_Collection entries_.
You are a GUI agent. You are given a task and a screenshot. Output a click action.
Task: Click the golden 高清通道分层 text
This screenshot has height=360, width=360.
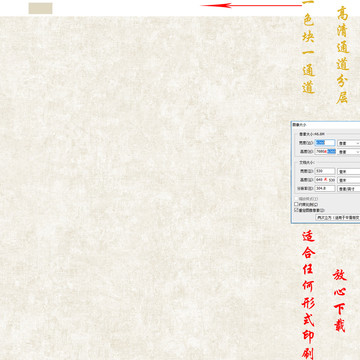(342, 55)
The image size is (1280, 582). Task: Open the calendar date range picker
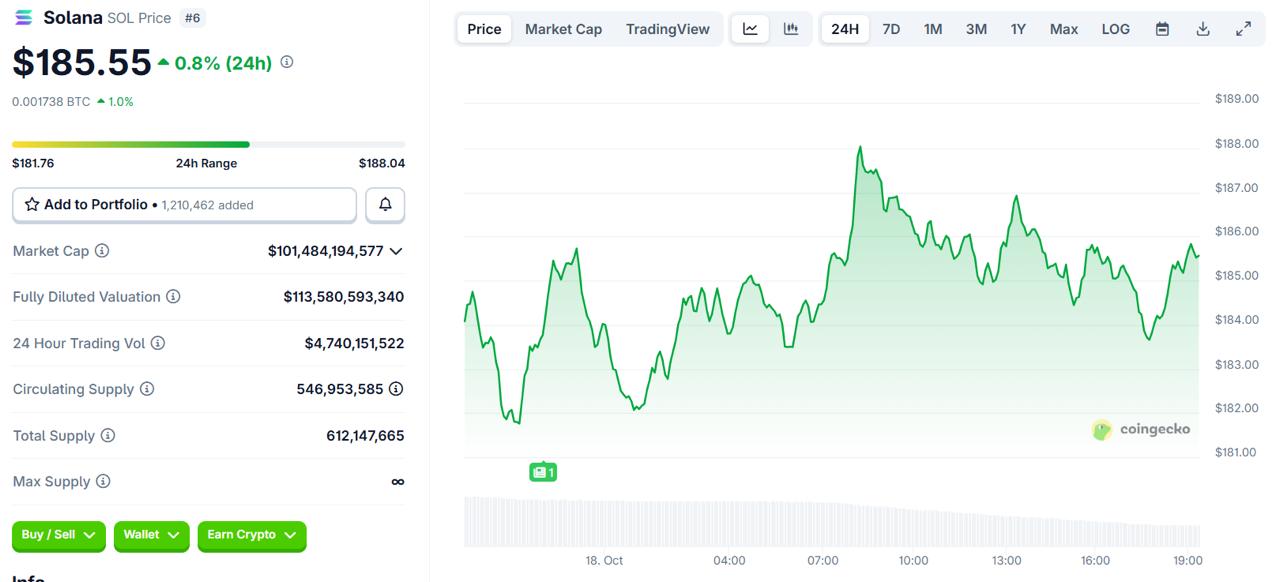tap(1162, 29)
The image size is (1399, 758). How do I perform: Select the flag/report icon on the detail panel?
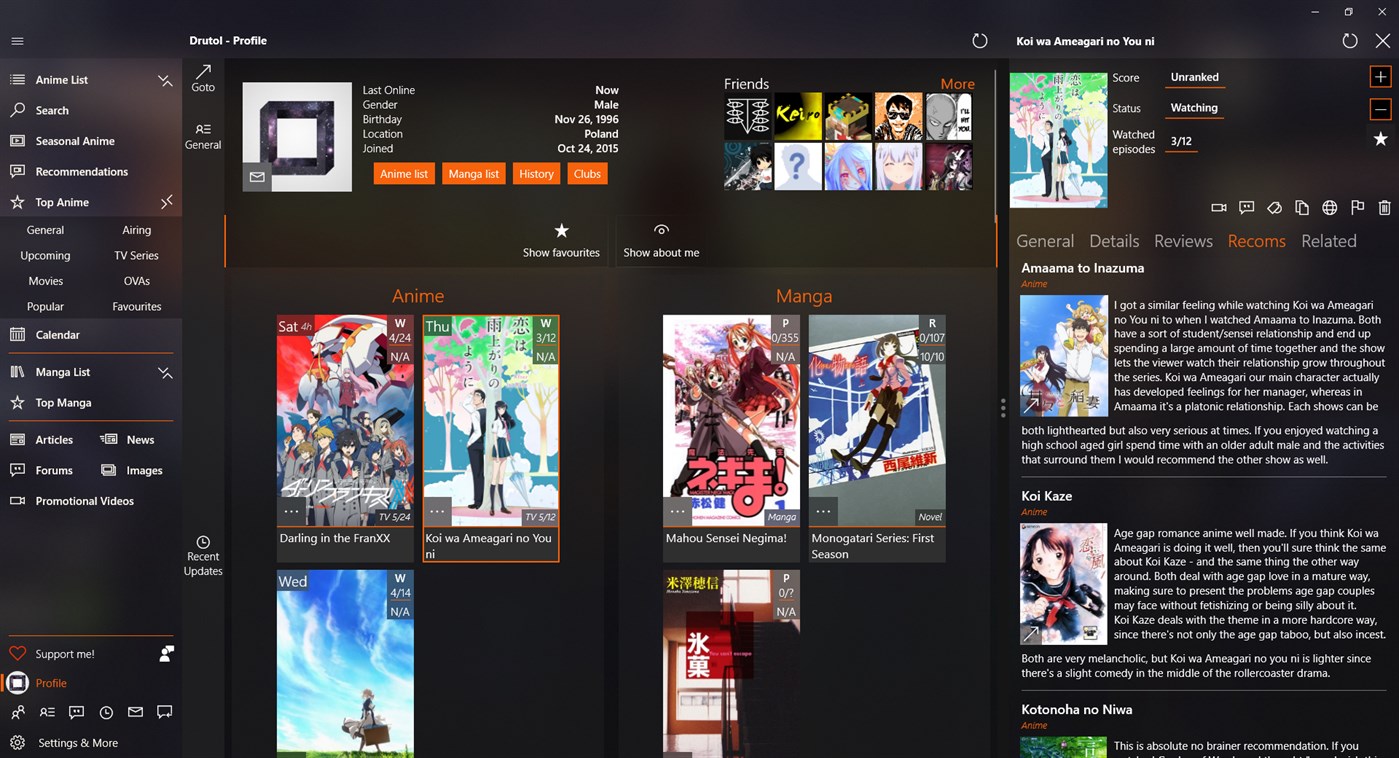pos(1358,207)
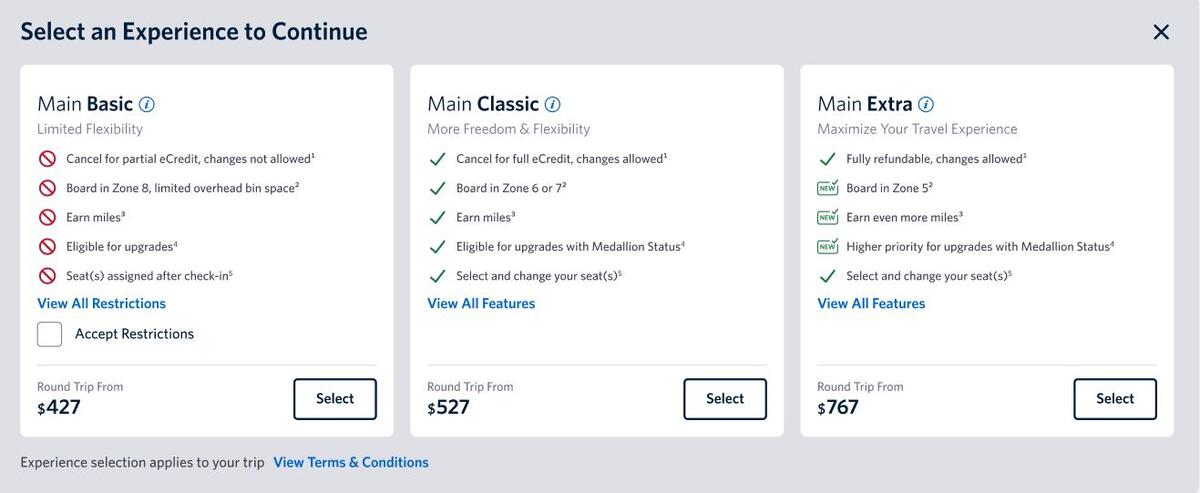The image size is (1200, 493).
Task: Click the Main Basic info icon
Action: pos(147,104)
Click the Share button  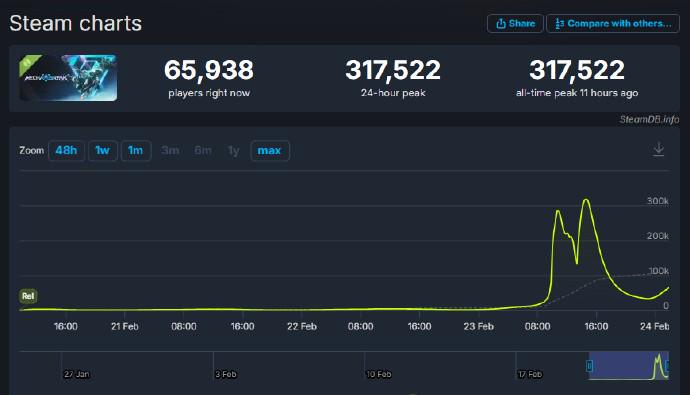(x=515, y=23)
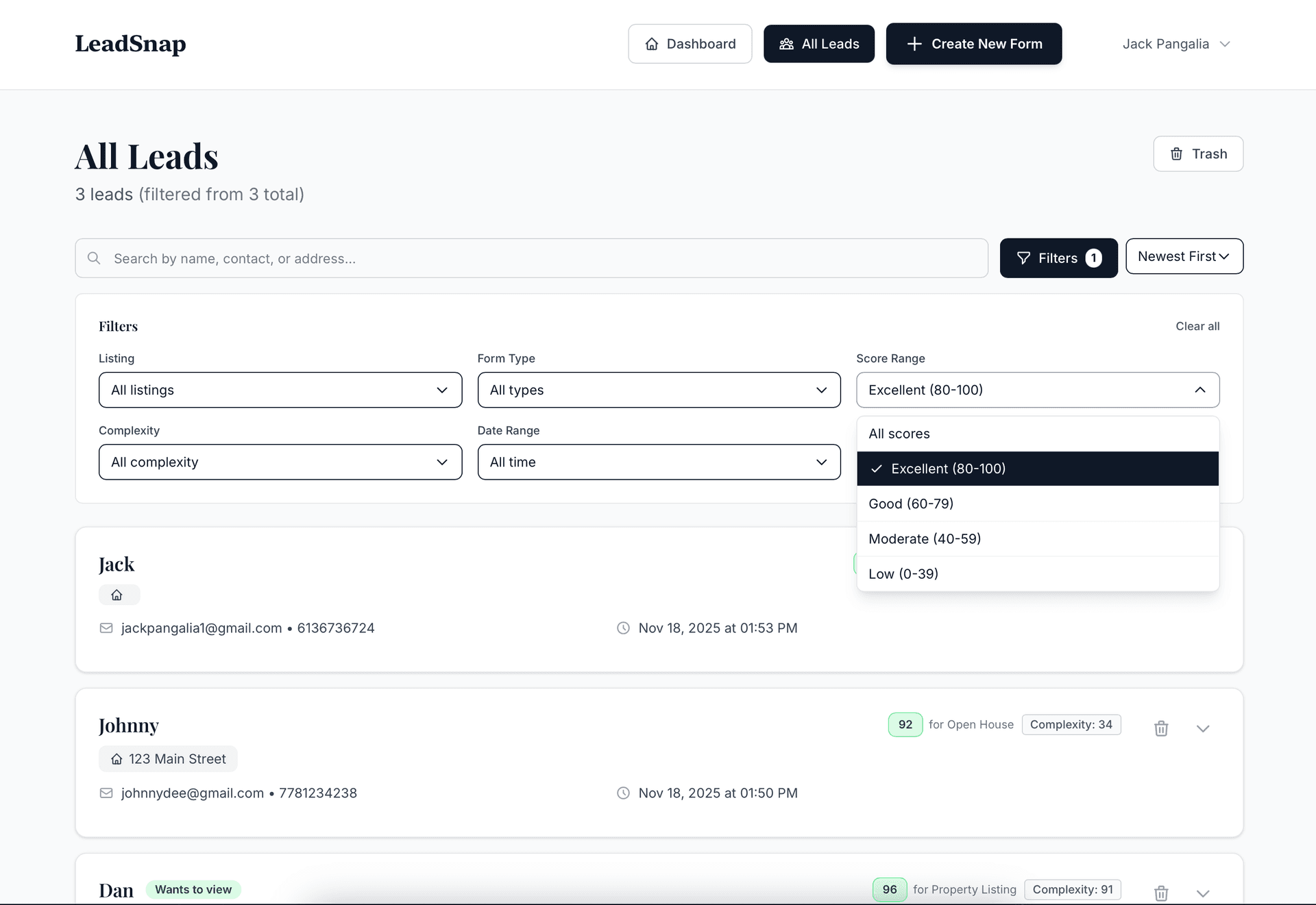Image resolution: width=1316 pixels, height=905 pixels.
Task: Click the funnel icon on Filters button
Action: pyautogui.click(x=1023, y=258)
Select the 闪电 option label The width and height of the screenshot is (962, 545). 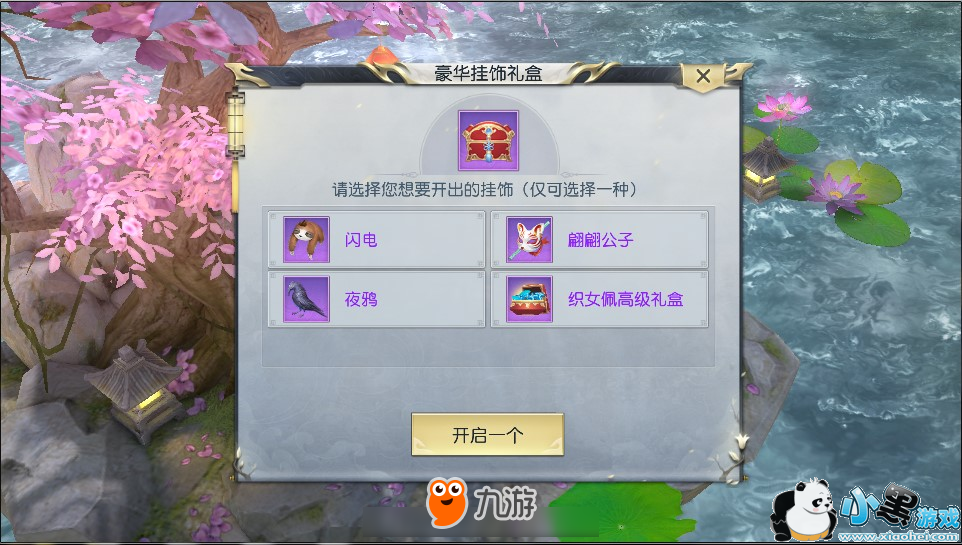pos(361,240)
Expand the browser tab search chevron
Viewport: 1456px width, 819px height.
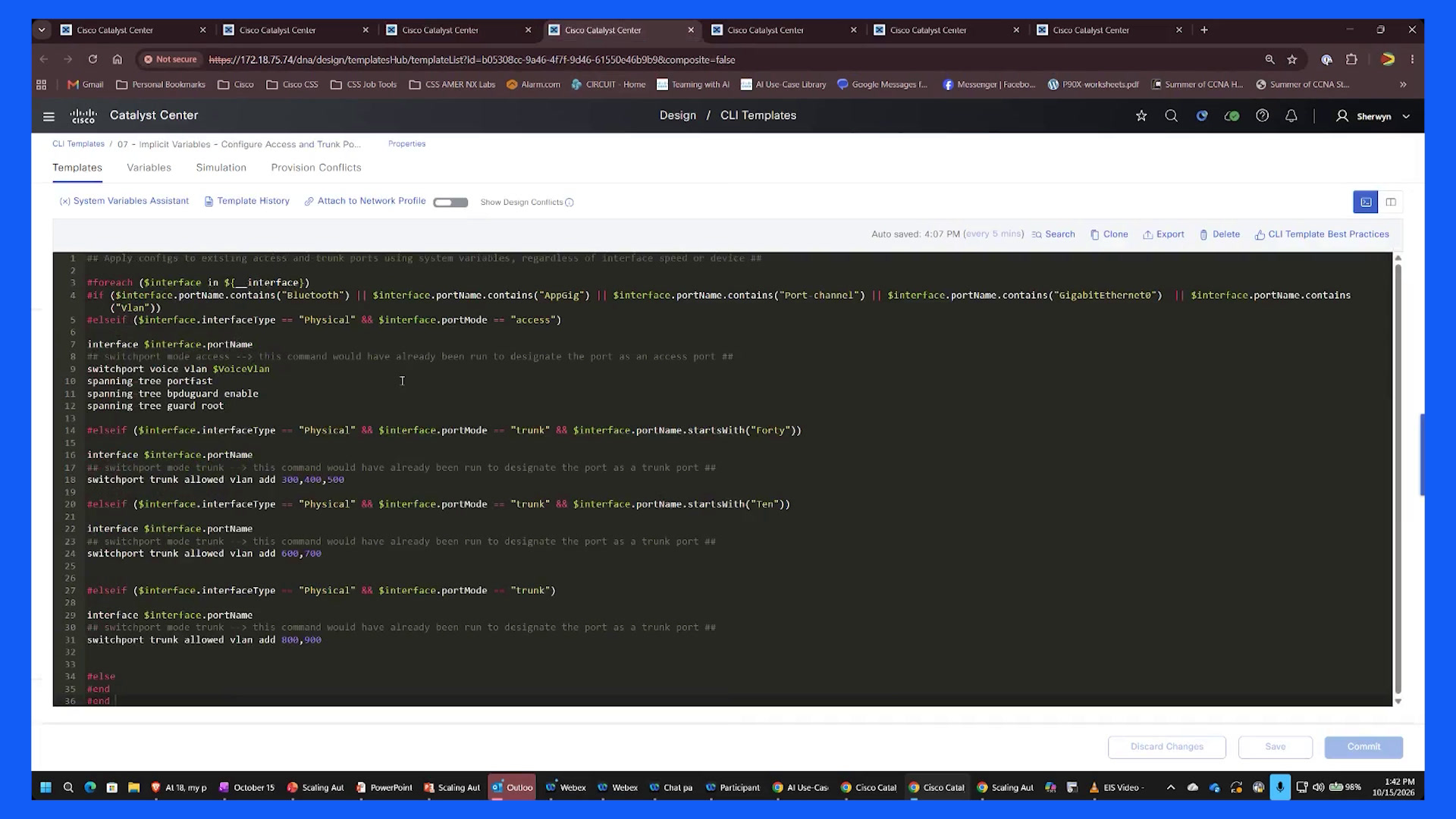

_WORK REQUIRED_.
Rewrite the stretch of lines from the start through the line containing "tap(1162, 29)", replacing "golden" with "yellow" and keeping everything else the same. Omit the pictures from your answer.

_ANSWER TO THE TASK_.
You are a GUI agent. You are given a task and a screenshot. Output a click action.
Task: Click the yellow 高清通道分层 text
This screenshot has height=360, width=360.
(342, 55)
The image size is (1280, 582). Task: Open the calendar date range picker
tap(1162, 29)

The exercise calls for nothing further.